Um exemplo dessa nova geração de mascotes no futebol brasileiro é o Toro Loko, nome dado a mascote do Red Bull Brasil, da primeira divisão do Paulistão. William Santos Pereira, o responsável por dar vida ao personagem desde 2008, nunca tinha entrado em um estádio antes de ser procurado para realizar o teste. Sua profissão? Dançarino de street dance.
William conta que quando o selecionaram, logo apresentaram um vídeo do Benny, a mascote do Chicago Bulls, da NBA, para ele se inspirar. Além da necessidade de se aprimorar com movimentos do funk, pagode, samba e outros ritmos da música nacional, ele sentiu também a necessidade de criar uma personalidade para o Toro. “Ele é tipo o Menino Maluquinho, gosta de divertir as pessoas, é aquele cara maneiro, que gosta de festa, de carnaval, que está sempre alegre”, explica orgulhoso.
Pedro Lima, sócio da empresa de comunicação esportiva CSM Golden Goal, acredita que essa construção deve ser feita em quatro passos: determinar as características da mascote, confeccionar a fantasia de acordo com essa personalidade, montar uma estratégia de treinamento e, por fim, treinar os profissionais envolvidos. “Os especialistas, por exemplo, montam as coreografias para fazer com que as premissas e os valores da marca virem movimento”, revela.

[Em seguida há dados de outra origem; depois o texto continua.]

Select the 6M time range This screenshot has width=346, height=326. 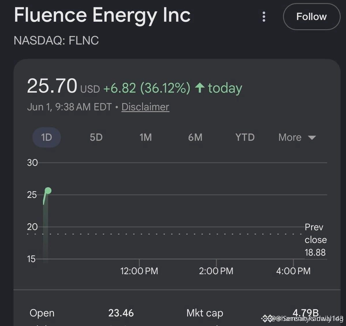pos(195,137)
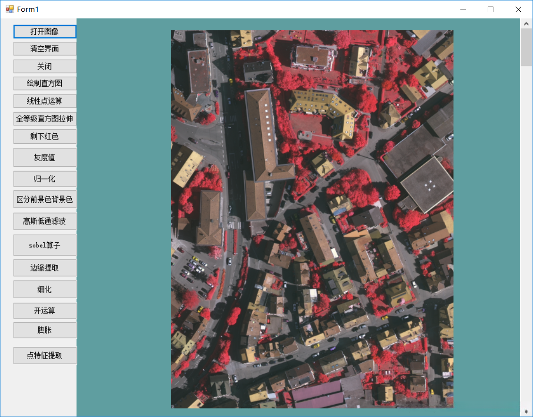Click the 剩下红色 button
This screenshot has width=533, height=417.
[x=45, y=137]
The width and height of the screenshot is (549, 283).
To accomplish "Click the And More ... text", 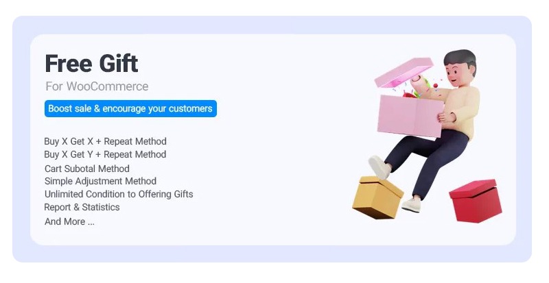I will [x=69, y=222].
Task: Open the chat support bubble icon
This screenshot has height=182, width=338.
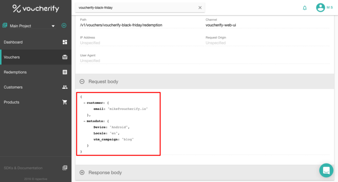Action: tap(326, 170)
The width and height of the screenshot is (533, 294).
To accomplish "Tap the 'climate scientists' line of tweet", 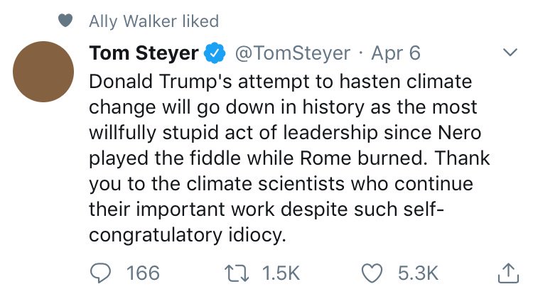I will pos(281,184).
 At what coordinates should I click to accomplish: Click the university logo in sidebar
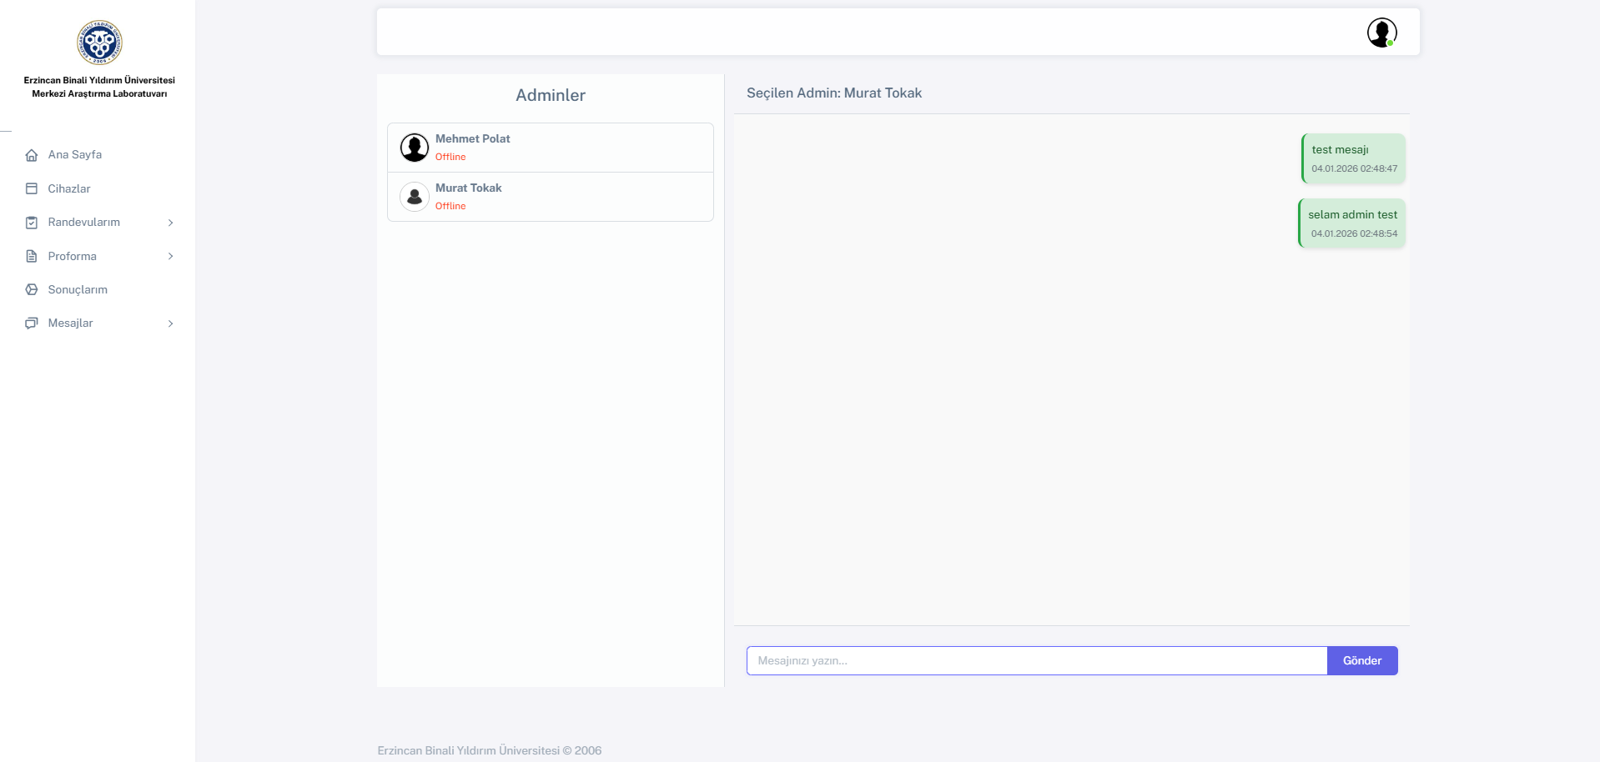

Como toda e qualquer profissão, a de ser mascote é também um aprendizado. Cleiton Majolo era da bateria de uma torcida organizada quando foi chamado para se transformar no Índio Guerreiro, o símbolo da Chapecoense. Precisou treinar desde pose de “mau” até “carão de modelo” na frente das câmeras.

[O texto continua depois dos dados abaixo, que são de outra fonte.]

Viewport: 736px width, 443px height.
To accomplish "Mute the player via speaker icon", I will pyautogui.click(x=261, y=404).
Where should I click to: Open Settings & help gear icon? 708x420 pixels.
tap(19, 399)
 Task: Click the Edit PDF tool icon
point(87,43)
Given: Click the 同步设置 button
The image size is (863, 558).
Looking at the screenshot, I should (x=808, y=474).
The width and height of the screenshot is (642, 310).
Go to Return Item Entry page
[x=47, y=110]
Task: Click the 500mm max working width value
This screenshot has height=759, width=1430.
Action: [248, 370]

Aprender a dançar e a imitar o arco e flecha, então, foram fichinhas perto do que ele teve de fazer depois do acidente aéreo do time, que vitimou 71 pessoas. “Eu sinceramente pensei que não ia mais ter coragem de vestir o Índio, perdi parte da “família” naquela tragédia, mas como a maior característica dele é ser guerreiro, peguei emprestado um pouco dessa força e fiquei quase 24 horas fantasiado no velório em Chapecó”, diz.

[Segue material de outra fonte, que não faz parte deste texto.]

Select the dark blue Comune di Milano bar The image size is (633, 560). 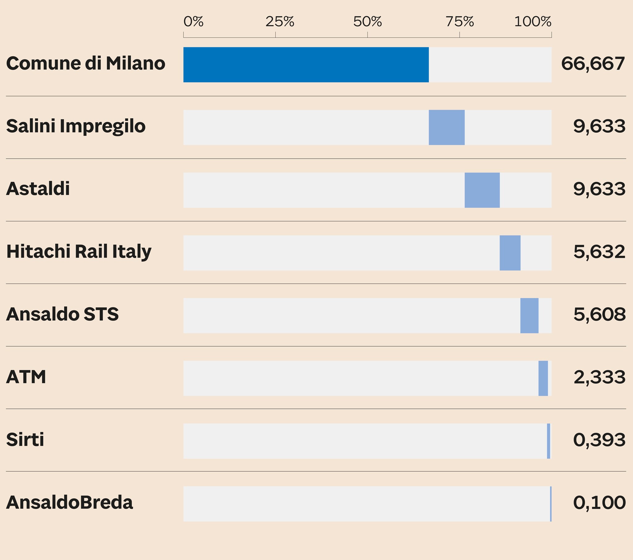(x=306, y=65)
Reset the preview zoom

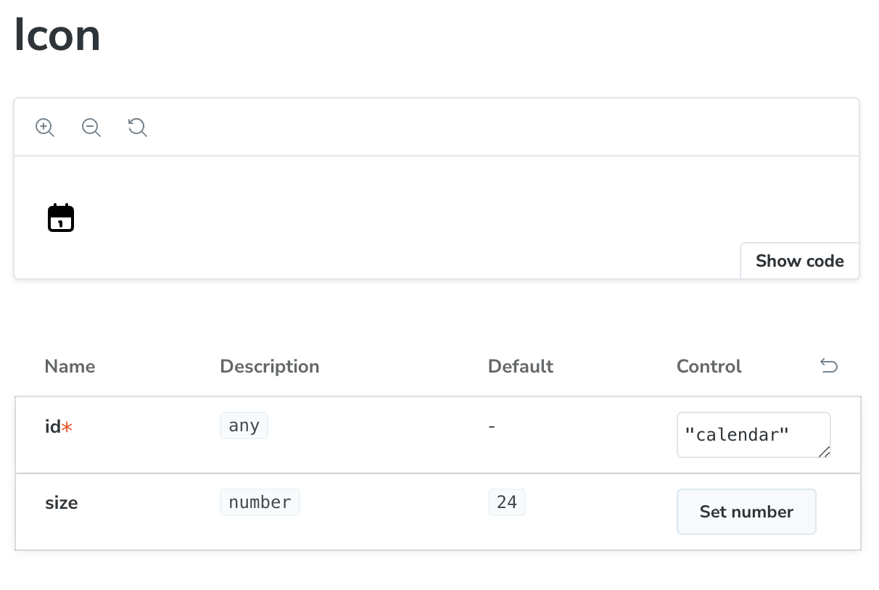click(137, 128)
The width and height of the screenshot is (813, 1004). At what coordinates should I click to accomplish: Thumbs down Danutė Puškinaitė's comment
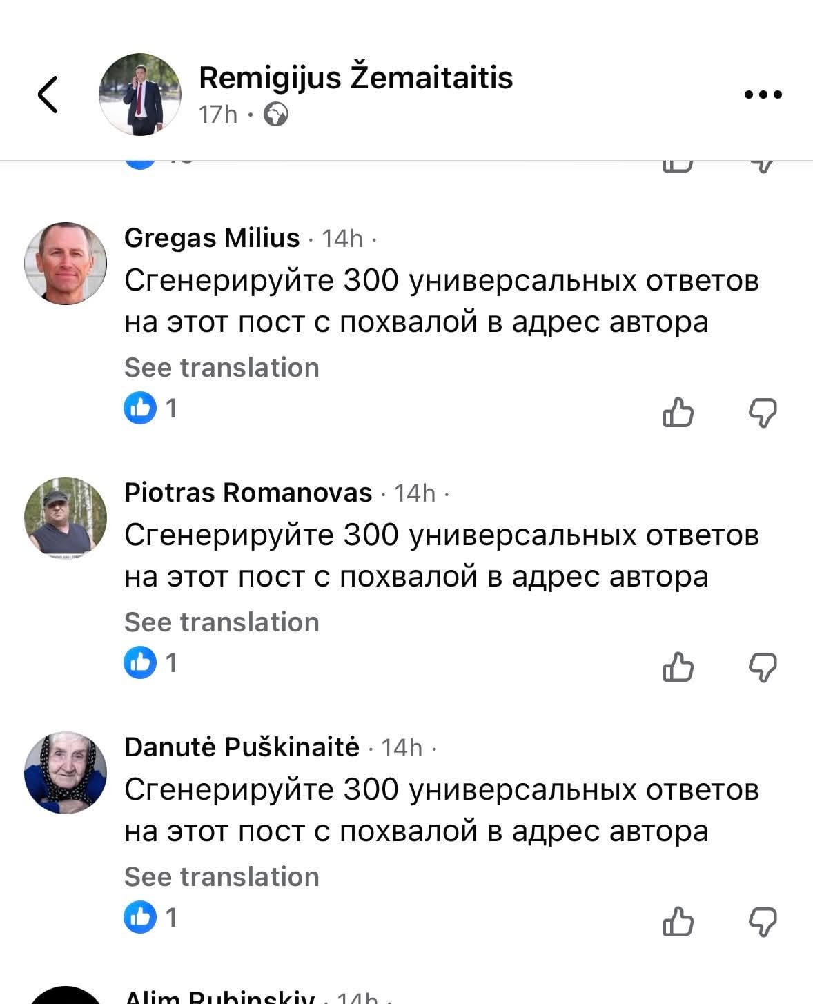(763, 922)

Severino Bianchi, de 51 anos, é o homem por trás do Santo Paulo. Antes de receber o convite, ele já prestava serviço ao São Paulo como motoboy. Viu na oferta uma forma de melhorar sua condição e de se divertir. “É para eu bagunçar e ninguém me ver? Aceito!” Mas logo percebeu que sua função era muito mais que apenas vestir a fantasia do velhinho doce, brincalhão e cheio de energia do Morumbi, como ele mesmo o descreve. “Não é só encarnar o personagem, pensar nos movimentos, animar a torcida... o São Paulo me deu a oportunidade de voltar a estudar e, por isso, hoje faço parte da equipe de marketing do clube”, diz.
Esses dois exemplos de mascotes, no entanto, ainda são minoria no Brasil em relação à condição de trabalho, com carteira assinada. Esse, inclusive, é um assunto bastante debatido no grupo do WhatsApp que reúne todos as mascotes dos maiores clubes do Brasil. Como muitos só recebem por jogo, para ganharem mais pensam em participar de alguns eventos particulares.
“Eles pagam ajuda de custos, dão gasolina e transporte. Então o pessoal que ia casar me contratava. Eu aparecia em festas de aniversário. Só assim conseguia sobreviver”, contou Vovô, símbolo do Ceará – clube pediu para a mascote não ter o nome revelado. Hoje ele tem outro emprego, mas continua dando vida à mascote porque é o que ama fazer. “Você é o 12.º jogador, vive tudo ali no campo. Representar seu time e fazer sua torcida feliz é o sonho de qualquer torcedor”, conta. Com o tempo, o Vovô quer ter os mesmos direitos dos outros trabalhadores do clube.